(Records of word and element locations)
════════════════
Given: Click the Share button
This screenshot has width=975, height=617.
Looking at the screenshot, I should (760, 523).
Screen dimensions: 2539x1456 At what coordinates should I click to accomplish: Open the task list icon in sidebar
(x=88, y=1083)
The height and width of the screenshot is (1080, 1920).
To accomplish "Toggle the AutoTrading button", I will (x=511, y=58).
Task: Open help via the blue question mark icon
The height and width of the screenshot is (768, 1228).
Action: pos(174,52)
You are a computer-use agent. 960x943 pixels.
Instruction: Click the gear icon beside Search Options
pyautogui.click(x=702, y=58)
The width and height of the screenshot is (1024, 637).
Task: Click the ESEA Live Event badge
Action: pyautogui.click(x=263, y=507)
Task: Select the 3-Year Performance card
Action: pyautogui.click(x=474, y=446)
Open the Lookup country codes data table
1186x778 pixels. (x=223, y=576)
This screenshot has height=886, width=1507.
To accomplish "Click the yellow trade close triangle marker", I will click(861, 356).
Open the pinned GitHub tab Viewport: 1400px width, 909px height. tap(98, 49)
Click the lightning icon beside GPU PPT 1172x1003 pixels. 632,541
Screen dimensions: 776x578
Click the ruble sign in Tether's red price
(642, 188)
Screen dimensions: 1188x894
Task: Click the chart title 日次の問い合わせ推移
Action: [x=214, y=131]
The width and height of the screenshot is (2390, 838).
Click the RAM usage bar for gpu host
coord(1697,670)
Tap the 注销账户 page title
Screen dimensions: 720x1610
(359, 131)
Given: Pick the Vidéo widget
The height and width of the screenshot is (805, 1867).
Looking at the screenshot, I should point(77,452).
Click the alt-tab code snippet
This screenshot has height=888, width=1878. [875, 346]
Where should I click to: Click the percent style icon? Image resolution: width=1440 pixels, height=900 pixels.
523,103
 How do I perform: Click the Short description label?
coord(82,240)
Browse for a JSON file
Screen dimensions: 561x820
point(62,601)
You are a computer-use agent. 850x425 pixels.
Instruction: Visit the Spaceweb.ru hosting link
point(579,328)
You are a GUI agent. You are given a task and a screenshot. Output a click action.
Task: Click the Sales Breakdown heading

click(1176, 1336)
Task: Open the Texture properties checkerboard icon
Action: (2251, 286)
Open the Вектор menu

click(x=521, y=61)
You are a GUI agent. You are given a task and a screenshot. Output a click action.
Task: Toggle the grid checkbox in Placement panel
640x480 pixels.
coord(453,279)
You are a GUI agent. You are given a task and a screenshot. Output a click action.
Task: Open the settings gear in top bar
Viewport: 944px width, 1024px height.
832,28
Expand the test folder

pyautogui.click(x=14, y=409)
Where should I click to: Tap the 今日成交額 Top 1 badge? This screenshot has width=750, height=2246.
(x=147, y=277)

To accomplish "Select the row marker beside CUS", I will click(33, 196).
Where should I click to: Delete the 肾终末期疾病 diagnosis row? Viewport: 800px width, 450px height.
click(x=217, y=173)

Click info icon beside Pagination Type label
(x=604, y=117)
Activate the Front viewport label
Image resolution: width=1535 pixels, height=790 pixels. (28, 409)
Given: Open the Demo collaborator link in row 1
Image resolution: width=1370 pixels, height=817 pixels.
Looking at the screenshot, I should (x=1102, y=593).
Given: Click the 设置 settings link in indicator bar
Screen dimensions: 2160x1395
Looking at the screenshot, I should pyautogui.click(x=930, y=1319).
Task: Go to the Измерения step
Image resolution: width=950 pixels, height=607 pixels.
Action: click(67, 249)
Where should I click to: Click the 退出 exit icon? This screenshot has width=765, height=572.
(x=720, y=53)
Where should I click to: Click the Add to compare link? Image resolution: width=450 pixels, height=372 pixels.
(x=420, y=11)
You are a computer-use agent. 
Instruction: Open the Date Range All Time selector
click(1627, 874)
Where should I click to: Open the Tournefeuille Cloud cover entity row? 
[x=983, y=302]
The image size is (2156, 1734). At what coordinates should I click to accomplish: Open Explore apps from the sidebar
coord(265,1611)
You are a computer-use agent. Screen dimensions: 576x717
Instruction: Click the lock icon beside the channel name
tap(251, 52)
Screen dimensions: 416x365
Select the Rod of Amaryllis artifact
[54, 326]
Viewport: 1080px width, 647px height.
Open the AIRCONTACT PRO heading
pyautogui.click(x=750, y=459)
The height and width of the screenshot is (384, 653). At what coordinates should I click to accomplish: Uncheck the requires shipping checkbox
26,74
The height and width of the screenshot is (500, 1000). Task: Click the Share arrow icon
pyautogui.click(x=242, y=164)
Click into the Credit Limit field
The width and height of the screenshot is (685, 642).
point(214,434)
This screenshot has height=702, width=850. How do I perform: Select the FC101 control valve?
════════════════
▶ [Written exercise]
Return verbatim every line from the one containing "Where should I click to: Open" through the end of the records.

▶ [Completed task]
Where should I click to: Open the Tournefeuille Cloud cover entity row? 
[x=983, y=302]
The image size is (2156, 1734). At what coordinates should I click to accomplish: Open Explore apps from the sidebar
coord(265,1611)
You are a computer-use agent. Screen dimensions: 576x717
Instruction: Click the lock icon beside the channel name
tap(251, 52)
Screen dimensions: 416x365
Select the Rod of Amaryllis artifact
[54, 326]
Viewport: 1080px width, 647px height.
Open the AIRCONTACT PRO heading
pyautogui.click(x=750, y=459)
The height and width of the screenshot is (384, 653). At what coordinates should I click to accomplish: Uncheck the requires shipping checkbox
26,74
The height and width of the screenshot is (500, 1000). Task: Click the Share arrow icon
pyautogui.click(x=242, y=164)
Click into the Credit Limit field
The width and height of the screenshot is (685, 642).
point(214,434)
This screenshot has height=702, width=850. How do I perform: Select the FC101 control valve?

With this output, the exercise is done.